Adapun indikator luar yang turut menyebabkan nilai tukar rupiah menguat, Bhima melanjutkan, yakni penurunan harga minyak dunia menjadi USD 70 per barel.
"Dari faktor global adalah tren penurunan harga minyak dibawah USD 70 per barel untuk acuan Brent. Bagi Indonesia yang mengandalkan impor minyak, ini kabar gembira karena inflasi bisa ditekan," sebut dia.
Faktor global lain yang membuat rupiah makin perkasa, lanjut dia, ialah keputusan beberapa pejabat Inggris termasuk Menteri British Exit (Brexit) Dominic Raab yang mengundurkan diri dari anggota parlemen.
Kejadian ini secara tak langsung menurutnya akan turut mendorong investor Eropa kembali bergairah untuk menanamkan modalnya di Indonesia.
"Proses Brexit dengan mundurnya beberapa menteri kabinet Theresa May Juga positif untuk rupiah. Dana asing dari Eropa kembali masuk ke Indonesia," pungkas Bhima.
Ekonom Usul BI Tahan Suku Bunga Acuan 6 Persen pada Desember 2018
Bank Indonesia (BI) memutuskan untuk menaikkan BI 7- Day Reverse Repo Rate atau suku bunga acuan sebesar 25 basis point (bps) menjadi enam persen pada Rapat Dewan Gubernur (RDG) 14-15 November 2018.

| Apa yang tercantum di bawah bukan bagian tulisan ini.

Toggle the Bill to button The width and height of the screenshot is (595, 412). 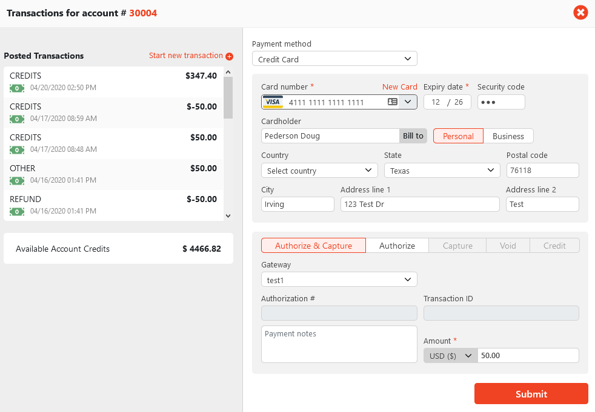click(x=413, y=136)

Tercatat, hingga sepanjang 2018, BI telah menaikkan suku bunga acuan sebanyak 175 bps. Di sisi lain, Bank Sentral Amerika Serikat (The Fed) diperkirakan kembali menaikkan suku bunga acuan lagi pada Desember, lalu apakah BI akan mengerek suku bunganya lagi?
Ekonom PT Bahana TCW Investment Management, Budi Hikmat menilai, sebaiknya bank sentral tidak perlu menaikan suku bunga acuannya kembali. Sekalipun The Fed menaikan, dirinya menyarankan BI untuk menahan suku bunga acuannya di level enam persen.
Baca Juga
"Kita punya pelajaran pada 2017 ketika Fed rate naik, BI tidak perlu naikkan karena saat itu kredit lagi melambat. Lalu, kita menikmati inflow," ujar dia.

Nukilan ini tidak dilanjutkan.